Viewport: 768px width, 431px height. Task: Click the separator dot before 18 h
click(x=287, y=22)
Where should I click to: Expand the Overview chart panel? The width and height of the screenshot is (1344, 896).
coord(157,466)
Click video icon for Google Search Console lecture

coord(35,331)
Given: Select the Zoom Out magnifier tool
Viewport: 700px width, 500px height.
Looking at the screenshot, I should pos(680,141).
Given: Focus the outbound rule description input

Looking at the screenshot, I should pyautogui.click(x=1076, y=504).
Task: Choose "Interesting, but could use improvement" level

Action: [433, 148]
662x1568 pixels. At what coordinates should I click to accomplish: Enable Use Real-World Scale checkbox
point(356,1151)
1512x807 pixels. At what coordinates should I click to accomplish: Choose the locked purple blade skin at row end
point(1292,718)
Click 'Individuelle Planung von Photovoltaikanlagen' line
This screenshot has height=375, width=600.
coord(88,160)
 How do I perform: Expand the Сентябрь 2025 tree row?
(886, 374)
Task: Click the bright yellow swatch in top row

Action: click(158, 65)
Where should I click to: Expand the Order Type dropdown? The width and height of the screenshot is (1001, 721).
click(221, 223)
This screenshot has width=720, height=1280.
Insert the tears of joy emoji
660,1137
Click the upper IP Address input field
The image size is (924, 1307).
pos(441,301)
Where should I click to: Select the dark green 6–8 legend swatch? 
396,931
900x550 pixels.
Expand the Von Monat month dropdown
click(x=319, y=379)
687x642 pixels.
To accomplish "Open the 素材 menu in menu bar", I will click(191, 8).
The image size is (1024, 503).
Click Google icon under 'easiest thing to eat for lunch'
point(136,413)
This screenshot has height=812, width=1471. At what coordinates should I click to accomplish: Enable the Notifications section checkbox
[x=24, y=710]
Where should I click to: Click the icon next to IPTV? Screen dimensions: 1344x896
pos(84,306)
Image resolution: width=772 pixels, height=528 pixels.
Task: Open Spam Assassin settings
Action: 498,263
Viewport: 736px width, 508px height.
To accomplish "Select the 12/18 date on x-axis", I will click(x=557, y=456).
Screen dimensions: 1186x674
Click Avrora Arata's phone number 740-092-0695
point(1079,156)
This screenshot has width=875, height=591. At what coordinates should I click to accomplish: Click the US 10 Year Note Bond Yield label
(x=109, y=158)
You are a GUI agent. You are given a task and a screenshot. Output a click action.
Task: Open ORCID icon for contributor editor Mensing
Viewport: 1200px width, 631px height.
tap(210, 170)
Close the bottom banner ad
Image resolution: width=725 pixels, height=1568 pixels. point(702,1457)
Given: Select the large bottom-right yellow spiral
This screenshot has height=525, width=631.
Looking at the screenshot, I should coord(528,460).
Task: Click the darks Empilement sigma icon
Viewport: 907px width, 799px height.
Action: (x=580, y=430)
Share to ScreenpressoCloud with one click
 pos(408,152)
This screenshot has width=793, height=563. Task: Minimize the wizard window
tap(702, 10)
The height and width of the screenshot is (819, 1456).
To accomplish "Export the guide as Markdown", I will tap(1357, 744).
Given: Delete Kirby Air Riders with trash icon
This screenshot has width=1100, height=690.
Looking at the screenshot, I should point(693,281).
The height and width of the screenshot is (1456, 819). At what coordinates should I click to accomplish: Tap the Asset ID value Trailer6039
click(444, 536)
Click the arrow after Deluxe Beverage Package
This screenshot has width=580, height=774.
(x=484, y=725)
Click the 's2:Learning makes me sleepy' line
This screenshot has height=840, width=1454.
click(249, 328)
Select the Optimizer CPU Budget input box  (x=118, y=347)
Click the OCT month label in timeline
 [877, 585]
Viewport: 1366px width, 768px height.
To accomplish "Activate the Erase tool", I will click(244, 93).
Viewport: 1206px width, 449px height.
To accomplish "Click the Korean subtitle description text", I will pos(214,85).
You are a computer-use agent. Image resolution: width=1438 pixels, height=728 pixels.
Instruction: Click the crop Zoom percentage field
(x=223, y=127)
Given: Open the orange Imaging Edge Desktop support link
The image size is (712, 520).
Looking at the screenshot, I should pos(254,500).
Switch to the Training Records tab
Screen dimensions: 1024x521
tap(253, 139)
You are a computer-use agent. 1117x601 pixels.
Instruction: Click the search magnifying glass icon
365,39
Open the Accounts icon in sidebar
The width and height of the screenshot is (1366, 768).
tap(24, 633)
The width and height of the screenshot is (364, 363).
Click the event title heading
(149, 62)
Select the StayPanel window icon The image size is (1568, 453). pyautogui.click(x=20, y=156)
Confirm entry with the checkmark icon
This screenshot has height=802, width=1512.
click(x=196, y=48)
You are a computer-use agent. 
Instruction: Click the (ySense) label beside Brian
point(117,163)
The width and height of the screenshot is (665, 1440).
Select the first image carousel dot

■ WHAT IS REQUIRED:
Count the lines above that include the string "agent". Write only the number.

■ THE COMPLETED TASK:
4